[START OF Task inputs]

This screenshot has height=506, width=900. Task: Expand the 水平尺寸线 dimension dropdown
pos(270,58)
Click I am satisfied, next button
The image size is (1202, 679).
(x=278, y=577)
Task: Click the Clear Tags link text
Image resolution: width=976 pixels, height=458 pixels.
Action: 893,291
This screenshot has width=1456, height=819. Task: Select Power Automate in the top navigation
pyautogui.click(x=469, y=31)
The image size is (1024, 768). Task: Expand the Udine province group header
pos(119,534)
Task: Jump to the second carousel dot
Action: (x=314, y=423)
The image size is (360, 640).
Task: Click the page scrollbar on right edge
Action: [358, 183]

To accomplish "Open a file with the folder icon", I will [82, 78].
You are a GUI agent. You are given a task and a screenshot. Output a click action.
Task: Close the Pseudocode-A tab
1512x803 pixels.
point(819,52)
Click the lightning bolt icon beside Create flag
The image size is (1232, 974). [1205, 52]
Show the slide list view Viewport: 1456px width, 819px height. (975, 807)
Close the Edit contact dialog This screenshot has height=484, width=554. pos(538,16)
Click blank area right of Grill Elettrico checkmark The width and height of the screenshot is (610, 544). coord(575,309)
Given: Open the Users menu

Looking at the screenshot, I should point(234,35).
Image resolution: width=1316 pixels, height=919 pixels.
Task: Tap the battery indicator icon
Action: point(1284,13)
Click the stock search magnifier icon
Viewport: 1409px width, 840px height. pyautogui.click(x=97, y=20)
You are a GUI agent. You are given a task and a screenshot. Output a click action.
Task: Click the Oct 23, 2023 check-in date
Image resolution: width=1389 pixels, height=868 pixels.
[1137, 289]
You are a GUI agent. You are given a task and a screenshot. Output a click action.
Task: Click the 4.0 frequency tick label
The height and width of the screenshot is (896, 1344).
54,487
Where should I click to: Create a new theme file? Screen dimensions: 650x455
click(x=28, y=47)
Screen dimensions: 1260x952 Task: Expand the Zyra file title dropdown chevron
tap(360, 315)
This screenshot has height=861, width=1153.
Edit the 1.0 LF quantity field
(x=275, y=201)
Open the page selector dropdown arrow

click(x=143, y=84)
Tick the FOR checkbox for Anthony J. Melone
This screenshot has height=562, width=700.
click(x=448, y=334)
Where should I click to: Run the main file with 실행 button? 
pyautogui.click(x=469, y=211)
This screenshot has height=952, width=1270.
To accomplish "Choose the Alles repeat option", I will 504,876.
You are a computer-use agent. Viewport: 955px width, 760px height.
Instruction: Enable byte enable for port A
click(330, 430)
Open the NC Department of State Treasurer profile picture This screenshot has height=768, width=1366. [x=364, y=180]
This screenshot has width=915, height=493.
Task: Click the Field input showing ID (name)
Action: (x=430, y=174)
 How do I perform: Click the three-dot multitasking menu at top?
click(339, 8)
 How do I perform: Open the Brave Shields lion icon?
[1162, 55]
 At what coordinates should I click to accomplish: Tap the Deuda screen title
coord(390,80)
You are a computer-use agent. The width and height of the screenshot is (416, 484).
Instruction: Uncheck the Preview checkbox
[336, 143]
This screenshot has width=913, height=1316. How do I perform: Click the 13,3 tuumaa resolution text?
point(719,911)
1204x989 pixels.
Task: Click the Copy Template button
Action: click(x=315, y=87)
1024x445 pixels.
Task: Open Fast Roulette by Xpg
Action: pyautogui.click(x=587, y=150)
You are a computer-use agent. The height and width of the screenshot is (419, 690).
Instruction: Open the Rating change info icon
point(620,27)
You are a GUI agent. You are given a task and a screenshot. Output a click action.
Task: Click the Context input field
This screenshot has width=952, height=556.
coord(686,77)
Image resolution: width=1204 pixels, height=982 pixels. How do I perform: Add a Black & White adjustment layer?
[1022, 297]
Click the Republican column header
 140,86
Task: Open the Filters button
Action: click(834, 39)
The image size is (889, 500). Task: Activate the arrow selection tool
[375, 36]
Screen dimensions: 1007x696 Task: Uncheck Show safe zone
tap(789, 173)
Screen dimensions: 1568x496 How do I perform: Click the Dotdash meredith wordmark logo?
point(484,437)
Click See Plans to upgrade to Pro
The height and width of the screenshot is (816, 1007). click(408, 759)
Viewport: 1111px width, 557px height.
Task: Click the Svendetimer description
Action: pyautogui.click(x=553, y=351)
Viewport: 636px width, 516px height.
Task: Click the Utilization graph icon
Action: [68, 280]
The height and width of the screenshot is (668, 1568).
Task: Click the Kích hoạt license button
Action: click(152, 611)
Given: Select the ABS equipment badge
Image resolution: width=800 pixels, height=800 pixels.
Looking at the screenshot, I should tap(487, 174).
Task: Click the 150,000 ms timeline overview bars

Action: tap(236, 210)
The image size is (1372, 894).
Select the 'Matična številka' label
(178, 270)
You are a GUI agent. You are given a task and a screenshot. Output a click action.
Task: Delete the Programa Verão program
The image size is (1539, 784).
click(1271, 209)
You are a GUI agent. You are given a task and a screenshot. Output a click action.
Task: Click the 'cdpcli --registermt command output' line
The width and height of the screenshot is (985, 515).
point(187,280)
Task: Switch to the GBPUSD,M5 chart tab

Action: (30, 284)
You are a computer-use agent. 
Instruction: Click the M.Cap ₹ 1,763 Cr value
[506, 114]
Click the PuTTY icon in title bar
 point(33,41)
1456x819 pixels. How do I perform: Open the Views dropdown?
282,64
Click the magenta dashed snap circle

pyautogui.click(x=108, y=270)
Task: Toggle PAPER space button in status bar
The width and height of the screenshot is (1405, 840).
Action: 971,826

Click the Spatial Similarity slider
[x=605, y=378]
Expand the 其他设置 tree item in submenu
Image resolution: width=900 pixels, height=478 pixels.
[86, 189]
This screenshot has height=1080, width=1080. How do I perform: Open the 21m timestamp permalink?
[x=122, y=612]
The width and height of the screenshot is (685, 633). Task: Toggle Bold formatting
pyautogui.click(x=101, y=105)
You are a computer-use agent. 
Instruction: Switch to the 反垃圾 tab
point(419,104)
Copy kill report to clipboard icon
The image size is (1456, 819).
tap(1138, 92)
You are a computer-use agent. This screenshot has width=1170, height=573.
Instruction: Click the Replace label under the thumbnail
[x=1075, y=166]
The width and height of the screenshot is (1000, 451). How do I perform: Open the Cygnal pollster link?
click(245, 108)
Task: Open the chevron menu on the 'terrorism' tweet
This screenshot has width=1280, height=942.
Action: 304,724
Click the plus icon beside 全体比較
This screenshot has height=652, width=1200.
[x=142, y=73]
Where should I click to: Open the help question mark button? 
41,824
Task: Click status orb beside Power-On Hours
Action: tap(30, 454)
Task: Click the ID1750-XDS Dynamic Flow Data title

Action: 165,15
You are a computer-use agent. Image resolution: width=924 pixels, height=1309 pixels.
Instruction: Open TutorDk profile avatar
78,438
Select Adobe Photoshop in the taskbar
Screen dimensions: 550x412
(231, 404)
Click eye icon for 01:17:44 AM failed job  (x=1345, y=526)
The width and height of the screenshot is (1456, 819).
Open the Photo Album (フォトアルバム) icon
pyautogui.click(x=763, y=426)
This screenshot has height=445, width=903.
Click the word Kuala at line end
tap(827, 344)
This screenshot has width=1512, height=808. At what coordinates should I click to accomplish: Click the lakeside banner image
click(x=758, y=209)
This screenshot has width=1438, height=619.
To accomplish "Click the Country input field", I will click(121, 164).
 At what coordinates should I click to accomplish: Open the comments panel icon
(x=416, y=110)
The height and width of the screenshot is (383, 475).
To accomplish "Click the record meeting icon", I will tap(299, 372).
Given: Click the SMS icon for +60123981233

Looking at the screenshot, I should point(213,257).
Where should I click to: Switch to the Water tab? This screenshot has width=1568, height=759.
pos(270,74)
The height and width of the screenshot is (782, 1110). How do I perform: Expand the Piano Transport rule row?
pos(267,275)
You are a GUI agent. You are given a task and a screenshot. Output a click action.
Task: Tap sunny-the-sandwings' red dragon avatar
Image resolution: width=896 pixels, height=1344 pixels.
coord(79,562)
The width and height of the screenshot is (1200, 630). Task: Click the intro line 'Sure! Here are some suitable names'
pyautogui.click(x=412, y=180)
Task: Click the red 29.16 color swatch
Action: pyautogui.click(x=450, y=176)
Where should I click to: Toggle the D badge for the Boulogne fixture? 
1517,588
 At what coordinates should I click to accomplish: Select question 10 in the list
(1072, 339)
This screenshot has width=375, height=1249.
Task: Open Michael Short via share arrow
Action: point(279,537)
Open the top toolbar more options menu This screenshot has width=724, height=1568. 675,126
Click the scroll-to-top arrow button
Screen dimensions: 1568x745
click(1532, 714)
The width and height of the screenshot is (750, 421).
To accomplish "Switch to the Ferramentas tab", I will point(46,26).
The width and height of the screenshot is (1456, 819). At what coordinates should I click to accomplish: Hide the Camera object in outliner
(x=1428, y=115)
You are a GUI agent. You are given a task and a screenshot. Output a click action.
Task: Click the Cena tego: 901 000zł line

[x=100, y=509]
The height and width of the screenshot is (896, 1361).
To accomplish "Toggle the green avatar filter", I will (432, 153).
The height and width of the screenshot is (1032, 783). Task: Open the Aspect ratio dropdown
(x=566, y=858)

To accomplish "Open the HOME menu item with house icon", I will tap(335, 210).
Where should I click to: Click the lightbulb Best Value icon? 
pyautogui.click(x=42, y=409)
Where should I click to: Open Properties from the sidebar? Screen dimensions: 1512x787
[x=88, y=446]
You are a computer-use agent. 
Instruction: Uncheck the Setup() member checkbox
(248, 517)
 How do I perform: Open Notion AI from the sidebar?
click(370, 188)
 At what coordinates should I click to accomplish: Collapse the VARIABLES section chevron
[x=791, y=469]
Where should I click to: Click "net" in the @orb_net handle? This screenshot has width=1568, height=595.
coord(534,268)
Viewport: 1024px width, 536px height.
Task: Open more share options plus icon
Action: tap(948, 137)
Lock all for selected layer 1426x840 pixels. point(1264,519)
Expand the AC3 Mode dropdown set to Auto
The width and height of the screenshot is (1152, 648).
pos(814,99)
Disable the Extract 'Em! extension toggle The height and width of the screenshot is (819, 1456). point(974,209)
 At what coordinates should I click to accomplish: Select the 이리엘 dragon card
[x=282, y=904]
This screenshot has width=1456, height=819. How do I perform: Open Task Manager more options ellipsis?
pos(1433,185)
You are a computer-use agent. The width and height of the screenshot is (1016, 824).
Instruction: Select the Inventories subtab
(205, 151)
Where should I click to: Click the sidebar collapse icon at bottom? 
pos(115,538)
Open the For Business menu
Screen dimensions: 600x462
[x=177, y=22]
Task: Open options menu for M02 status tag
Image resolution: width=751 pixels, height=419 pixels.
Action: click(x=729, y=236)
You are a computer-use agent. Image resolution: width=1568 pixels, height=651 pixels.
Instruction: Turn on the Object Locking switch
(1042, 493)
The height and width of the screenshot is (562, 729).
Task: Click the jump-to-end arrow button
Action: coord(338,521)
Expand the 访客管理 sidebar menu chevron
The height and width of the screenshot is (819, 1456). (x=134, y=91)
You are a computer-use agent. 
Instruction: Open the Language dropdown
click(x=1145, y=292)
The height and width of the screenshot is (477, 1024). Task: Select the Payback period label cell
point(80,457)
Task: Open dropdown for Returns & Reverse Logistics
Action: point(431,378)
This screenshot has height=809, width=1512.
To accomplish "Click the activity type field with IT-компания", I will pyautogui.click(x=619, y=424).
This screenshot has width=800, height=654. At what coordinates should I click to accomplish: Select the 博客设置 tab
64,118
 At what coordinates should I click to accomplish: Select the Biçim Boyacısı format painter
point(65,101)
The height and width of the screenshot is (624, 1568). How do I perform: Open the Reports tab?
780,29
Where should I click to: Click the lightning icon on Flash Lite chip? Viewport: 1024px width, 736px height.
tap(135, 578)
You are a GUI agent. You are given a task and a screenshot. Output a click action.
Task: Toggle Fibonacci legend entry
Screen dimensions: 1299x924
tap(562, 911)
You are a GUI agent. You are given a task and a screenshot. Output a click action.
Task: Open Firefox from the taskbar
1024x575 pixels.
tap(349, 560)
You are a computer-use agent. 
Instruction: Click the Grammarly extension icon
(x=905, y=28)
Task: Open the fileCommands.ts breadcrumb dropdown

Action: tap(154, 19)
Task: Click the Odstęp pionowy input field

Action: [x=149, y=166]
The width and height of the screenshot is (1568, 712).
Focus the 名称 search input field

[END OF Task inputs]

▸ **Brief**: Rewrite the lines from the one containing "Screen dimensions: 1568x496" up to and including the one containing "point(484,437)", renaming "wordmark" to "text" and changing nothing else.

▸ **Task result**:
Screen dimensions: 1568x496 How do I perform: Click the Dotdash meredith text logo?
point(484,437)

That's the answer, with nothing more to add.